The Diary of Ellen Rimbauer (TV film)
|This article does not cite any references or sources. (January 2010)|
|The Diary of Ellen Rimbauer|
Lions Gate Entertainment (US DVD)
Warner Home Video (worldwide DVD)
|Directed by||Craig R. Baxley|
|Produced by||Thomas H. Brodek|
|Written by||Stephen King (characters)
Ridley Pearson (novel and teleplay)
Tsidii Le Loka
|Music by||Gary Chang|
|Editing by||Sonny Baskin|
|Running time||88 minutes|
The Diary of Ellen Rimbauer is a 2003 television miniseries prequel to the film Rose Red (2002). Directed by Craig R. Baxley, the film stars Lisa Brenner as Ellen Rimbauer, Steven Brand as John Rimbauer, and Tsidii Le Loka as Sukeena.
The miniseries is an adaptation of The Diary of Ellen Rimbauer: My Life at Rose Red (2001), written by Ridley Pearson under the pseudonym Joyce Reardon, Ph.D. Pearson's novel was based on the script of Stephen King's Rose Red.
The plot revolves around the construction of the Rimbauer mansion, Rose Red, in Seattle, Washington, USA. The film traces a series of mysterious accidents throughout the mansion's early history which eventually leads it to being haunted.
The Diary of Ellen Rimbauer is a prequel to the 2002 TV miniseries Stephen King's Rose Red. In its efforts to "explain" the supernatural events in the earlier project, it is set at the turn of the 20th century, when the stately, sinister Rose Red mansion is constructed by powerful Seattle oil magnate John Rimbauer (Steven Brand) as a wedding present for his timid, submissive young bride, Ellen (Lisa Brenner). Rimbauer owned an oil company, and used much of his wealth to build the mansion, which was in the Tudor-Gothic style and situated on 40 acres (160,000 m2) of woodland in the heart of Seattle, Washington, in the United States. The site was a Native American burial ground (a common motif in early works by author Stephen King). The house appeared cursed even as it was being constructed: Three construction workers were killed on the site, and a construction foreman was murdered by a co-worker.
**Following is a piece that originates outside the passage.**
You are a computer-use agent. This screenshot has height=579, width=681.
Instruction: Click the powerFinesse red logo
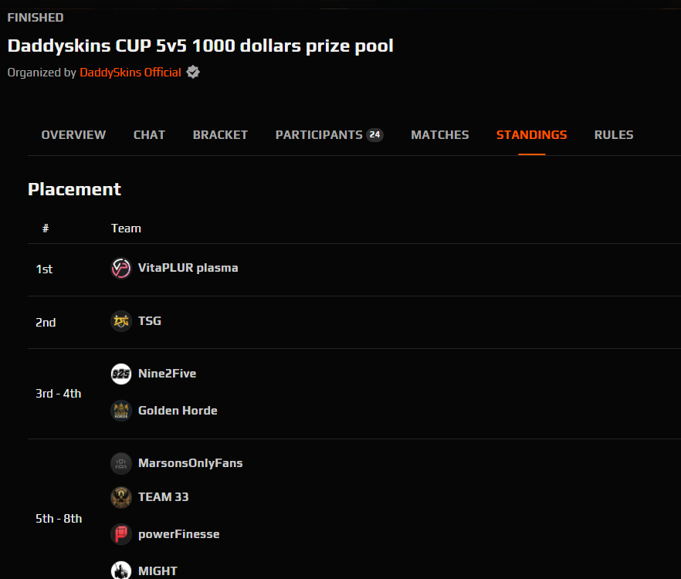tap(121, 534)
Shortly after her marriage to Rimbauer, Ellen began keeping a remarkable diary. This diary became the secret place where Ellen could confess her anxieties about her new marriage, express her confusion over her emerging sexuality and contemplate the nightmare that her life was becoming. The diary not only follows the development of a girl into womanhood, it follows the construction of the Rimbauer mansion—called Rose Red—an enormous home that would be the site of so many horrific and inexplicable tragedies in the years ahead.
At first impressed by her husband's extravagance, Ellen eventually comes to hate and fear John, especially when learning a few unsavory facts about his past. Meanwhile, the mansion seems to be festooned with ghosts, possibly those of the many people close to John who have mysteriously vanished. The eerie moanings and manifestations are interpreted as a warning to Ellen that she, too, may some day disappear without a trace.
As revealed in the miniseries, Ellen Rimbauer and her maid and closest friend Sukeena continue to live in the house. Ellen believed that if she continued to build the house, she would never die. Rimbauer used nearly all of her dead husband's fortune to continually add to the home over the next several decades, enlarging it significantly (in a plot element reminiscent of the real-life construction of the Winchester Mystery House). Mysterious disappearances continued: Deanna Petrie, an actress friend of Ellen Rimbauer's, and Sukeena both disappeared over the next few years. Ellen Rimbauer herself disappeared in 1950, though through supernatural means, the house continued to grow, with new rooms, hallways, and staircases appearing overnight.